EXCERPT:
---*---

From: Jean-Claude Beaudoin on

I have been reading the CLOS code of ECL lately,
a somewhat far derivative of PCL I think, and I
realized that all that metaobject business was
quite clearly NOT thread-safe. Classes, methods
and generic functions are happily modified
outside of any lock.

The implementation notes of clisp currently state
also that: "CLOS is NOT thread-safe". So the
situation seems to be somewhat common among CL
implementations.

That cannot be too much of a good thing in
these days of multi-core CPUs and it bothers
me quite a bit! So I'd like to fix it, at least
in the implementation I currently use (ECL).

How difficult can it be to make CLOS thread-safe?
Does any of you have an (informed?) opinion on that?

I saw that SBCL wraps a good number of CLOS
functions in a "with-world-lock". Is that a
sound approach? Wouldn't a more focused
"with-metadata-lock" be good enough instead
of locking the whole world?

CLOS feels like it has so many customizable hooks
that the potential for deadlock through some
of that customization code is quite great.
In that context a clearly stated and widely
publicized metadata locking policy would have
to be established. Am I wrong on this?

Also, make-instance and its "two step"
process feels like a source of troubles.
First call generic-function "allocate-instance"
and then call generic-function "initialize-instance";
what about the void between these two?
I would hate to have to grab a lock to
instantiate objects!

Any advice on this whole subject would be most appreciated.

Thanks,

Jean-Claude Beaudoin
From: D Herring on
On 08/10/2010 12:10 AM, Jean-Claude Beaudoin wrote:
> Any advice on this whole subject would be most appreciated.

The following comments are an initial reaction to reading your post.
i.e. not well thought out.


> I have been reading the CLOS code of ECL lately,
> a somewhat far derivative of PCL I think, and I
> realized that all that metaobject business was
> quite clearly NOT thread-safe. Classes, methods
> and generic functions are happily modified
> outside of any lock.
....
> How difficult can it be to make CLOS thread-safe?
> Does any of you have an (informed?) opinion on that?
>
> I saw that SBCL wraps a good number of CLOS
> functions in a "with-world-lock". Is that a
> sound approach? Wouldn't a more focused
> "with-metadata-lock" be good enough instead
> of locking the whole world?

SBCL's approach seems like a good one. It is relatively simple and
effective.

I imagine SBCL achieves the sync by using the same mechanism it uses
for GC. Stop the world. At that point, there is no benefit to using
a different name. This is slow when it happens; but it removes the
need for conditional checks during normal runtime.

---*---

Dataset entries:

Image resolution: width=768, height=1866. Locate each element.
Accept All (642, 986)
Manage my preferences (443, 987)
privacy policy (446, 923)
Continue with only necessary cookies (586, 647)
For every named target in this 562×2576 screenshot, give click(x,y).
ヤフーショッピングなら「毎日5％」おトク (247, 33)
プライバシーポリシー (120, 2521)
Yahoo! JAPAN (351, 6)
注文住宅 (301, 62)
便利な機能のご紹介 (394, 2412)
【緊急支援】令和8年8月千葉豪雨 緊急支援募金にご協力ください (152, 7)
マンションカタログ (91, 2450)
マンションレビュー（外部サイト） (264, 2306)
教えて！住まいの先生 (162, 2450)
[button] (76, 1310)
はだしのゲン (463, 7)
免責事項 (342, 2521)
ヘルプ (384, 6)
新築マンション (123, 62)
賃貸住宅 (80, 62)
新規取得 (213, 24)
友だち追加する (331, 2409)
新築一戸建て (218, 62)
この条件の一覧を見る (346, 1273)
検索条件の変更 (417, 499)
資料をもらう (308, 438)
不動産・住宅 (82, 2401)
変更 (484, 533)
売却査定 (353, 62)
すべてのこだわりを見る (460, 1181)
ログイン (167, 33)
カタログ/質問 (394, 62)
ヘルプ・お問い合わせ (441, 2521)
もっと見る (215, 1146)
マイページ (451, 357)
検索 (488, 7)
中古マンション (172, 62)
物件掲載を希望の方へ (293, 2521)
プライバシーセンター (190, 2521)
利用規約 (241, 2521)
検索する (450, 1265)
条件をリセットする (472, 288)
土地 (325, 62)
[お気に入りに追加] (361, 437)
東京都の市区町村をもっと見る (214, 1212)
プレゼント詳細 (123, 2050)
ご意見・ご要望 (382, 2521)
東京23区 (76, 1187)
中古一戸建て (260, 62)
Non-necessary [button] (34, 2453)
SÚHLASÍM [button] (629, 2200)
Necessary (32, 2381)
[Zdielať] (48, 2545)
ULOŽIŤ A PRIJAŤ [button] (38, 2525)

---*---

TASK REQUIREMENTS:
A. Print the passage of the CLOS thread-safety discussion from "I would hate" to "well thought out.".
B. Answer these questions about the CLOS thread-safety discussion:
(i) Which implementation's notes state that "CLOS is NOT thread-safe"?
(ii) What does SBCL wrap a good number of CLOS functions in?
(iii) Which two generic functions does make-instance call, and in what order?
The entries are drawn from a separate source.

TASK-BY-TASK RESULTS:
A.
I would hate to have to grab a lock to
instantiate objects!

Any advice on this whole subject would be most appreciated.

Thanks,

Jean-Claude Beaudoin
From: D Herring on
On 08/10/2010 12:10 AM, Jean-Claude Beaudoin wrote:
> Any advice on this whole subject would be most appreciated.

The following comments are an initial reaction to reading your post.
i.e. not well thought out.

B.
(i) clisp
(ii) A "with-world-lock"
(iii) First "allocate-instance", then "initialize-instance"